■ Written task:
Please identify each line in the listing below that contains the word "Viewport" and copy those lines out in full.

================================

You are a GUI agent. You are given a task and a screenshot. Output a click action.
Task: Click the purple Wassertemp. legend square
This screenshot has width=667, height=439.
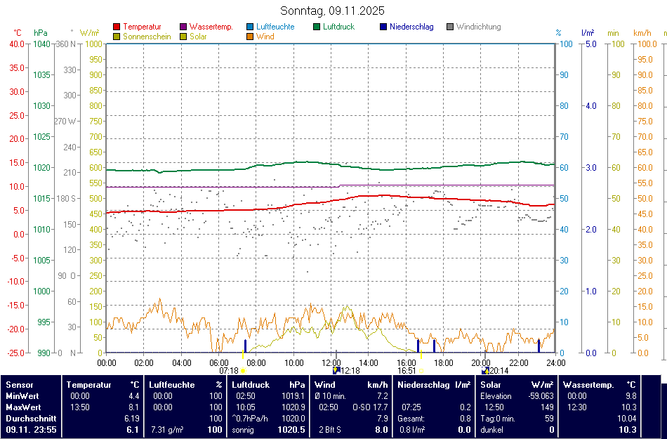[184, 27]
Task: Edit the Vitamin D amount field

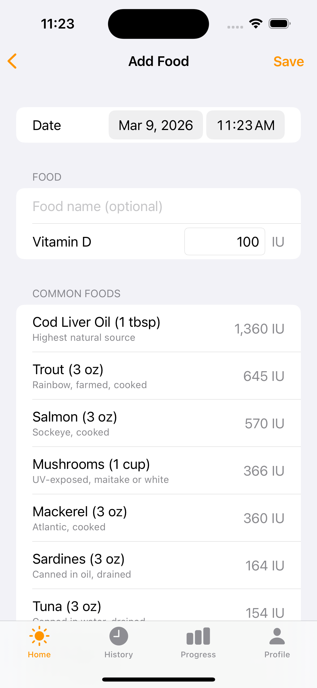Action: 225,241
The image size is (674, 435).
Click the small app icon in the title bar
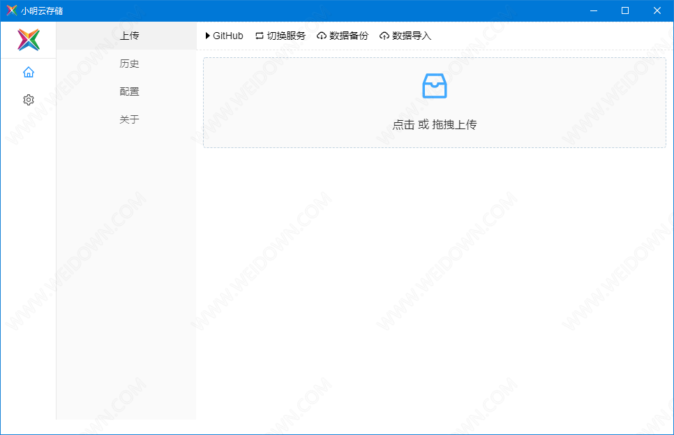(11, 10)
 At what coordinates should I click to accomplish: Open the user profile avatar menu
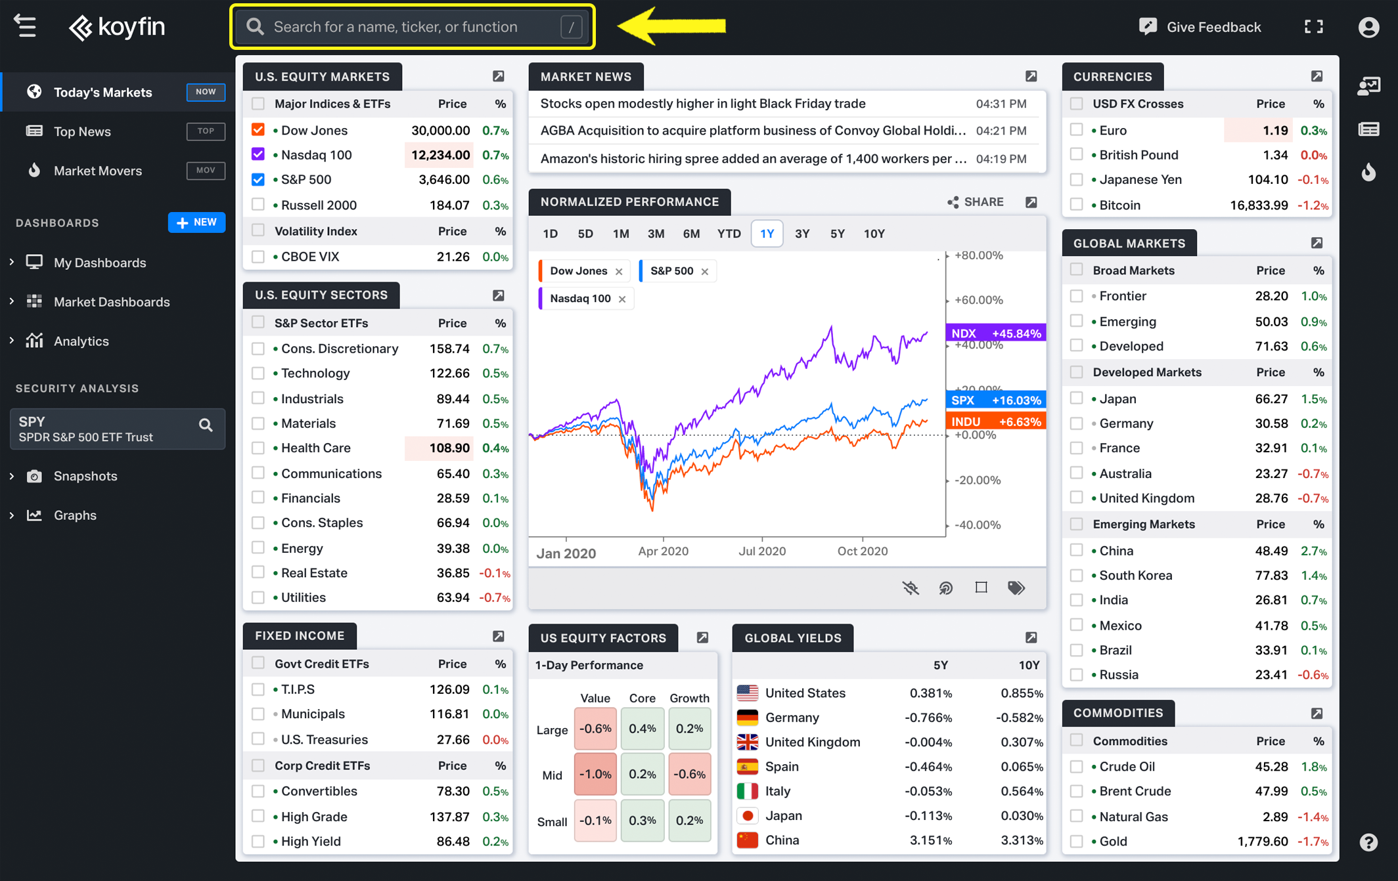pyautogui.click(x=1369, y=26)
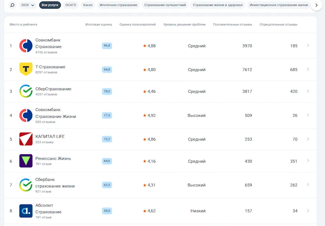Open Совкомбанк Страхование Жизни company link

tap(55, 113)
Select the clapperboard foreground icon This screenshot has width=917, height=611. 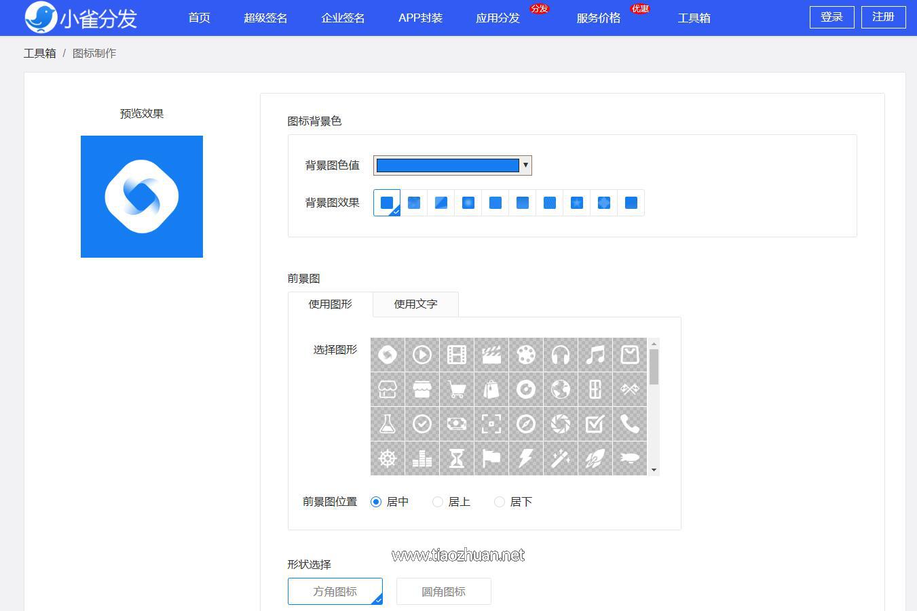(491, 355)
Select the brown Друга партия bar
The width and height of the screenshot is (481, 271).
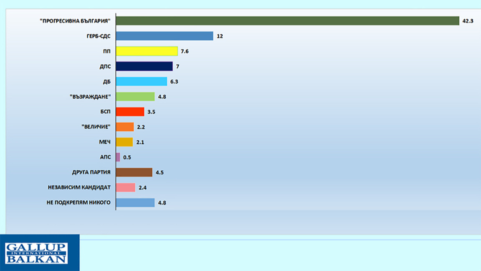pos(134,172)
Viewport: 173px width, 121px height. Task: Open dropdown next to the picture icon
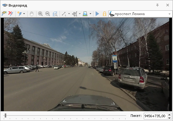click(90, 14)
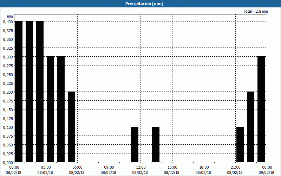This screenshot has width=281, height=176.
Task: Click the 09:00 time axis label
Action: pyautogui.click(x=109, y=167)
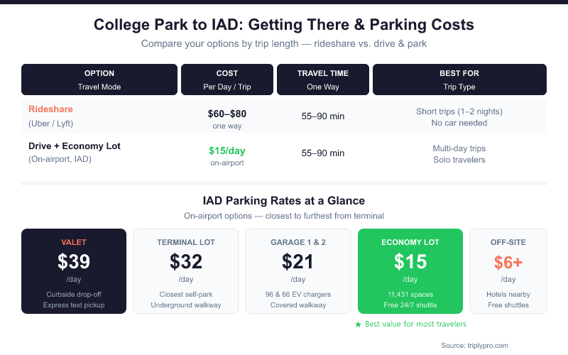Click the Travel Time column header
The image size is (568, 355).
coord(322,80)
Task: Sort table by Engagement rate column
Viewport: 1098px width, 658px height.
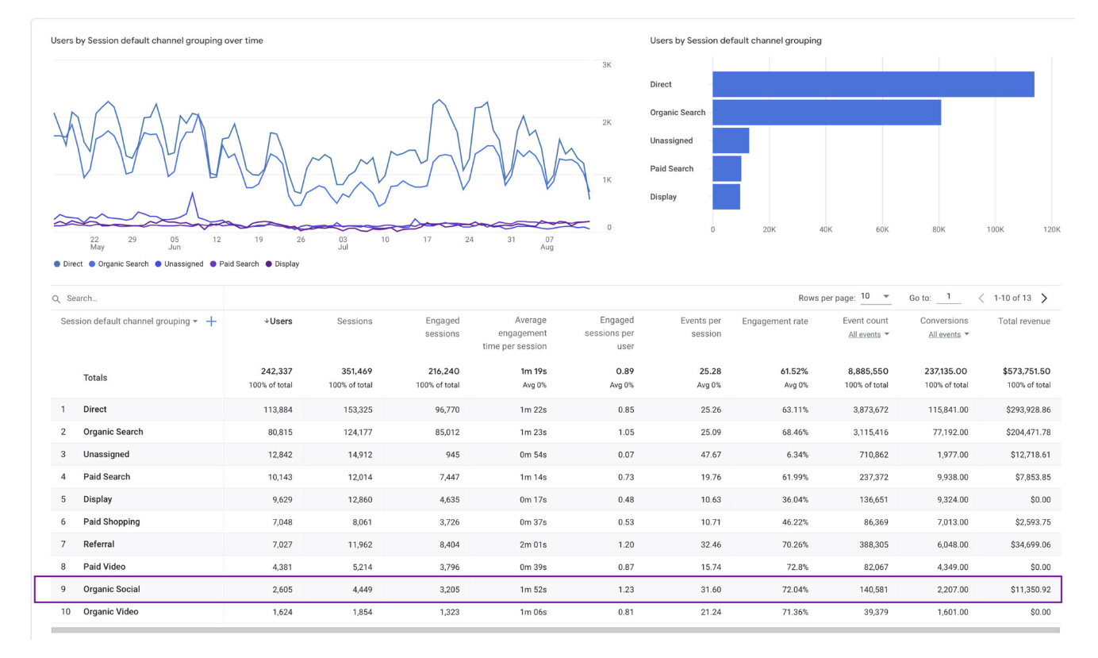Action: (774, 321)
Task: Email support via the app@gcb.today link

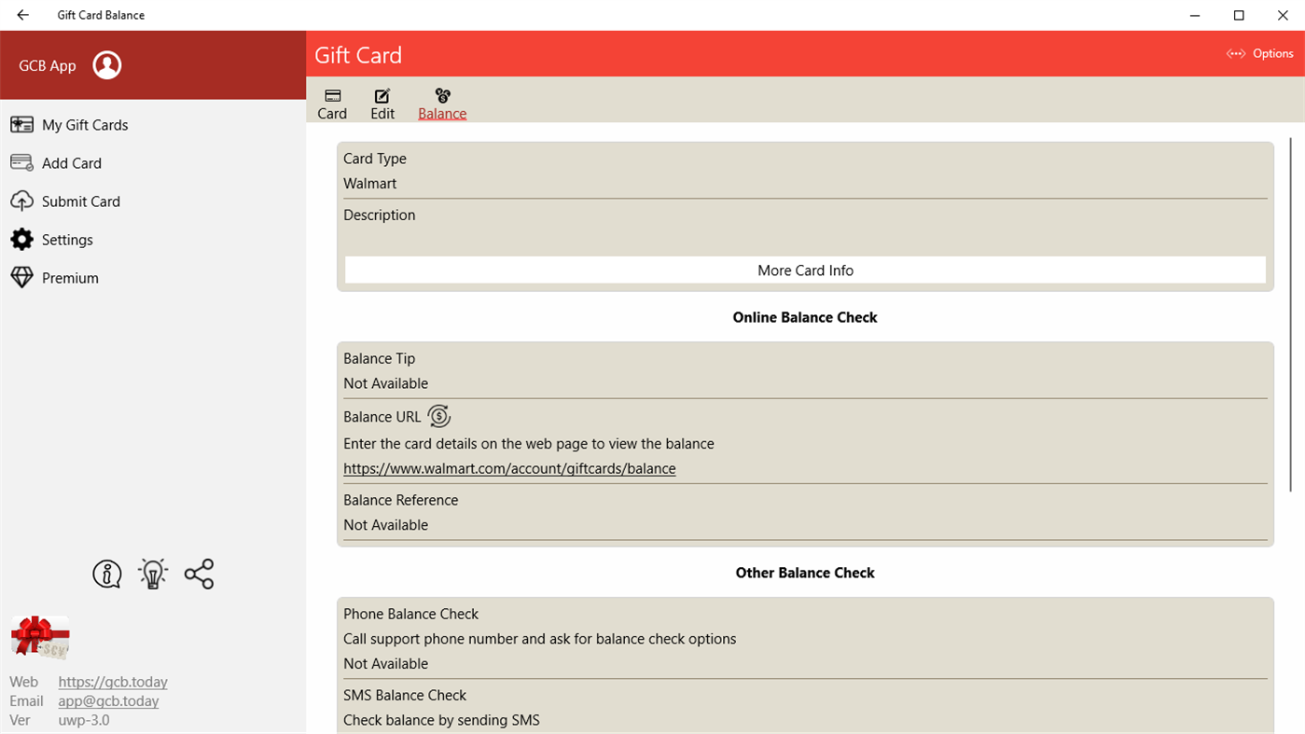Action: tap(108, 700)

================================

■ Exercise solution:
Viewport: 173px width, 121px height. Task: Open dropdown next to the picture icon
Viewport: 1098px width, 658px height.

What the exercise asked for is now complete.